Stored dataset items
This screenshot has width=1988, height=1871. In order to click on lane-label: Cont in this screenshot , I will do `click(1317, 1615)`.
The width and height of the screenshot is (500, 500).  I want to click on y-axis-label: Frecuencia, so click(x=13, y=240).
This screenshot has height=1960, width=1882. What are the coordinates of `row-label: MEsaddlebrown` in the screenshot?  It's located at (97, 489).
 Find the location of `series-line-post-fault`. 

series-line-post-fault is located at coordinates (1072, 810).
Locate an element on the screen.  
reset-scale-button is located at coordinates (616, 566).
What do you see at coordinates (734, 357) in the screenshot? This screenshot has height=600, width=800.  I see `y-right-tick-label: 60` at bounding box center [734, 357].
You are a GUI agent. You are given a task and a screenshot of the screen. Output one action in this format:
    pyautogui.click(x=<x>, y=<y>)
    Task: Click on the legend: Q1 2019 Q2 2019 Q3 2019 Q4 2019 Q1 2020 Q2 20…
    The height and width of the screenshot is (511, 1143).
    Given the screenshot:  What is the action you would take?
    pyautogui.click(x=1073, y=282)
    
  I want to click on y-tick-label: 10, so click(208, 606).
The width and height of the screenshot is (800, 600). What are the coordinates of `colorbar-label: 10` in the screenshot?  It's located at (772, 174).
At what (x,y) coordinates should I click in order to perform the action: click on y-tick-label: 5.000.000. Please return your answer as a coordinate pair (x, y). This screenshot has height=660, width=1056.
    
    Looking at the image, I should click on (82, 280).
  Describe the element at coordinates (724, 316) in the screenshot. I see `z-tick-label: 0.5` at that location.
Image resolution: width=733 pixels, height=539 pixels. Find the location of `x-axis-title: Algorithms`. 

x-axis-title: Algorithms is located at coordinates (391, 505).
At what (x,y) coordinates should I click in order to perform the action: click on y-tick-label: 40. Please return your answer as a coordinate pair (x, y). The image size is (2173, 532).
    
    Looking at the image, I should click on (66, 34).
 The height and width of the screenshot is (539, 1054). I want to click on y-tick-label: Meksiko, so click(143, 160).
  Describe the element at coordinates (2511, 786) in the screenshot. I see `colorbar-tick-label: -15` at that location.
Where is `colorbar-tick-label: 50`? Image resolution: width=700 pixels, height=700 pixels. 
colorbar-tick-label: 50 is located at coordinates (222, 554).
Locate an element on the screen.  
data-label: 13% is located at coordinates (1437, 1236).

* Action item:
Reproduce the records from the line containing "Image resolution: width=733" through the line containing "x-axis-title: Algorithms is", inclusive, with every "pixels" changed to "px" and nothing else altered.

* Output for this exercise:
Image resolution: width=733 px, height=539 px. Find the location of `x-axis-title: Algorithms`. 

x-axis-title: Algorithms is located at coordinates (391, 505).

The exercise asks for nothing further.